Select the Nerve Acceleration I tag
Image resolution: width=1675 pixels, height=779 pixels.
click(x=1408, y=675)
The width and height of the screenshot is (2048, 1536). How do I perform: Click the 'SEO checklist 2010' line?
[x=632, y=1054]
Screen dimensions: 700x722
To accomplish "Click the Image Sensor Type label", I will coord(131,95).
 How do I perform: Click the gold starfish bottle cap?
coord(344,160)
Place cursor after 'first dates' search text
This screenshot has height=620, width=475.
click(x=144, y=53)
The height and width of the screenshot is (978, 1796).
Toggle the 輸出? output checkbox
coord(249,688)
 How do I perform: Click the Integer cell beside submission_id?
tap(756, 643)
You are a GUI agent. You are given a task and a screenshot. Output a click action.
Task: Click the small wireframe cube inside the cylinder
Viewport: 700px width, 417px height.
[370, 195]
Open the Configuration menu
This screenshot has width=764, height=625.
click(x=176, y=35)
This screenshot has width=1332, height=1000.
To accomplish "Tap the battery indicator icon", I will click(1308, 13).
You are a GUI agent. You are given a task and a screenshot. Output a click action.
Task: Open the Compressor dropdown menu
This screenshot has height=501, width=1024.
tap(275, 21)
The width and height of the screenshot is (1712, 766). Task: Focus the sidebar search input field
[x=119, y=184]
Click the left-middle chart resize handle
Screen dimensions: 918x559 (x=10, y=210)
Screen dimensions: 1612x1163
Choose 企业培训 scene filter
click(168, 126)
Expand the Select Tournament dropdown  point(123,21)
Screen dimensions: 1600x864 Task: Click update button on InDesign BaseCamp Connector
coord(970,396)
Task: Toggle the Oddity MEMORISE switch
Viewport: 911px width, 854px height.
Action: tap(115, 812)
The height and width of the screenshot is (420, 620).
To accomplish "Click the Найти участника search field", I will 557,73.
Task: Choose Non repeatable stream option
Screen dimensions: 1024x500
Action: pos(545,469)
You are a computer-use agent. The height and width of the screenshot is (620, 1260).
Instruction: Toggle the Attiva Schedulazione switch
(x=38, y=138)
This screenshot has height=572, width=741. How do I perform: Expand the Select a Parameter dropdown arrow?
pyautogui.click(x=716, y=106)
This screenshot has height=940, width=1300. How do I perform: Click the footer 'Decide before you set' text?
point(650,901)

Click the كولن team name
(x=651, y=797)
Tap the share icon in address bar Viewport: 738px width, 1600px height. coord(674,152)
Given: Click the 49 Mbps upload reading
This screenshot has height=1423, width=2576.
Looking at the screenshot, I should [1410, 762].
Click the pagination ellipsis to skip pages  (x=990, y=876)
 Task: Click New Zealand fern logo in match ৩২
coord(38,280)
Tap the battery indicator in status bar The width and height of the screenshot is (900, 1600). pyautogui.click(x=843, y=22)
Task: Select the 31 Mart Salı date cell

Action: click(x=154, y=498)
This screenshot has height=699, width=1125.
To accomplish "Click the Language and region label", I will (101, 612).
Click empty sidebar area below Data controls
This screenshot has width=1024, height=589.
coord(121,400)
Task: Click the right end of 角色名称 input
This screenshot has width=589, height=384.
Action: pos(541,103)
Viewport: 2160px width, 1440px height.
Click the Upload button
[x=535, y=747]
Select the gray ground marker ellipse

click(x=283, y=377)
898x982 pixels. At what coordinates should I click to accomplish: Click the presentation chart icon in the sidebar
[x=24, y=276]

::::::

-- What to produce --
In the entries above, one line contains "Tap the battery indicator in" and another contains "This screenshot has height=699, width=1125.". Reproduce exactly those two lines and the lines between them, nothing else.

-- Output below --
Tap the battery indicator in status bar The width and height of the screenshot is (900, 1600). pyautogui.click(x=843, y=22)
Task: Select the 31 Mart Salı date cell

Action: click(x=154, y=498)
This screenshot has height=699, width=1125.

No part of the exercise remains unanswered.